# Tools.



## Un-shore (Sep 27, 2007)

Does anybody use impact drivers when working on their motors?

I'm wondering if there is less bolt breaking with impact rather than straight torque.
[smiley=1-mmm.gif]


----------



## Brett (Jul 16, 2008)

I've wrung bolts with and without power tools.
I don't usually resort to power unless manual didn't work.
I think that it all depends on how much corrosion has taken place.


----------



## Frank_Sebastian (Oct 15, 2007)

I try to feel the load on the bolt and watch closely to see if it will turn. I use a plumbers torch to get the area hot if a bolt won't come out. After breaking off a few dozen, one develops a sense of feel and knows when to quit turning and start burning. If you turn a bolt head a tiny bit, but can't detect any space behind the head then you are likely twisting it off. With an impact wrench I think you wouldn't be able to do this and break off more with it. Remember stainless steel bolts can't take as much load as alloy bolts. I have worked with a wrench in one hand and a torch in the other for many hours. When re-installing bolts use anti-seize on the threads. You will be glad you did later.

Best regards, 
Frank_S


----------



## Flyline (Mar 3, 2008)

I don't think impact or straight torgue tools will do any good to turn the bolt loose from the motor.

I've always let my outboard motor warm up first until I feel the head bolt is hot then I shut it off.

Spray penstrate oil on it and wiggle the bolt to tight it in and loose it up. Turn clockwise back and forth until u free up the bolt thread inside. 

When u feel it's getting loose then take the bolt off slowwwwwwwly.

If the bolt is not going anywhere then go to the next one and try it again later with more penstrate oil with warm motor.

I never had any problems with thermostat, water jackets, intake, and lower units. I just gotta take my time and work the bolts to get it free instead of jerk it off and break it.


----------



## B.Lee (Apr 29, 2008)

Do you mean the hand-held-hit-it-with-a-hammer impact driver? Or an air or electric impact gun?

Either way, it depends on the application. Stainless bolts into aluminum, I'd never use anything other than my own hand tools. It's a finesse game, like Frank said. Other things, like flywheel nuts, impact away!


----------



## Jacbo (Jun 23, 2007)

I use a small ballpeen and a punch to try to shock the bolts. Rap on the bolt head a few times and then try again when putting pressure on the bolt.

Used this in conjunction with heat, penetrating oil and patience. 

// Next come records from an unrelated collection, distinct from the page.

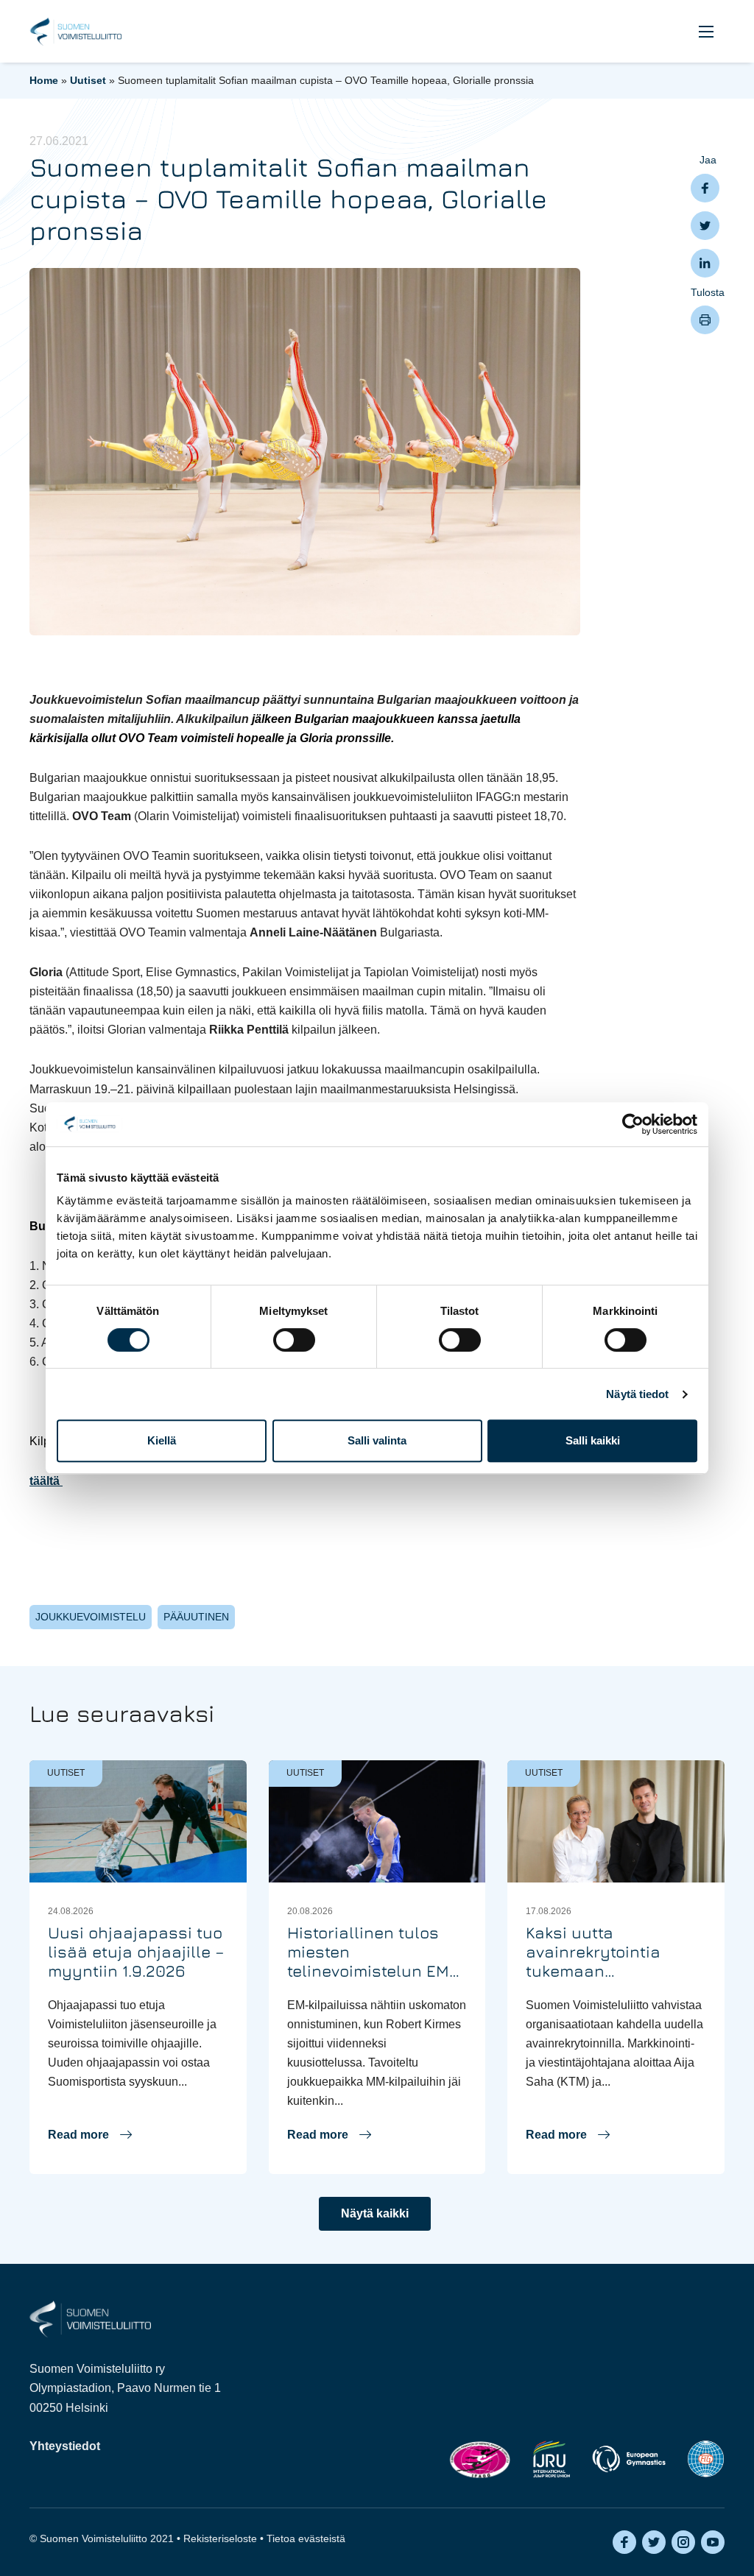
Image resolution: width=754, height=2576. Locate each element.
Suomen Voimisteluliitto (75, 31)
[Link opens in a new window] (479, 2459)
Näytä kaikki (375, 2213)
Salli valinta (377, 1440)
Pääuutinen (196, 1617)
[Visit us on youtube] (713, 2542)
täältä (46, 1481)
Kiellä (161, 1440)
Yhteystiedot (64, 2446)
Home (43, 80)
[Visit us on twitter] (654, 2542)
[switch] (294, 1340)
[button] (706, 31)
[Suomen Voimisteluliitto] (90, 2318)
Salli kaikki (593, 1440)
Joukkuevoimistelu (90, 1617)
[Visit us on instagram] (683, 2542)
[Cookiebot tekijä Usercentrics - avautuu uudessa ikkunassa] (632, 1124)
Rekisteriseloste (220, 2538)
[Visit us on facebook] (624, 2542)
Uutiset (88, 80)
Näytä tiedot (637, 1394)
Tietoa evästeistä (306, 2538)
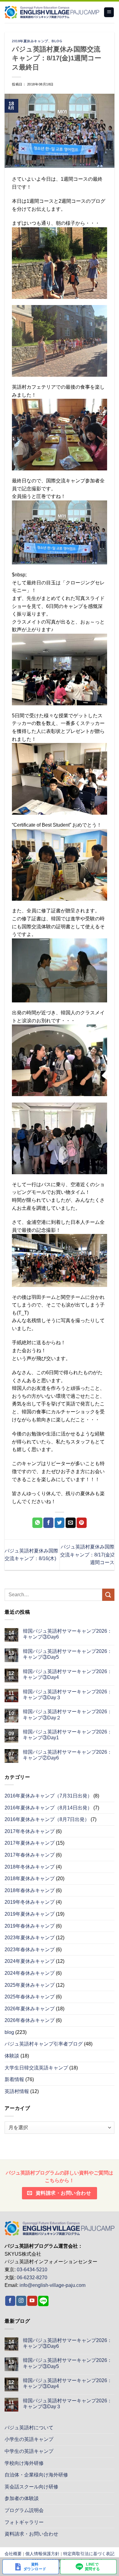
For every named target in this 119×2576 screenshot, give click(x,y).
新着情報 (14, 2079)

As frank said you will get a feel for it. When the bolt starts turning DON'T try to take it all the way out, Do like WS said and slowly work it back and forth. I do this fractions of an inch at a time. Yea it's gonna take you 5, 10 maybe even 20 minutes to work one bolt but, trust me, when you get that baby out intact it's worth it. ;D

I guarantee I would've broken every bolt I tried to remove in the merc if I hadn't used these techniques. Sometimes they're just not gonna come, this morning the welder called me up and said he worked on one bolt for 30 minutes and could not get it (He built up the bolt with stainless rod, tried removing it with vice grips, ended up welding a nut to the bolt and broke that off trying to remove it). 

On to plan B: Drill out the bolts, try to save threads. If not, helicoil.

Lesson here?: Don't but a Merc with any broken bolts or signs of corrosion. :-/


----------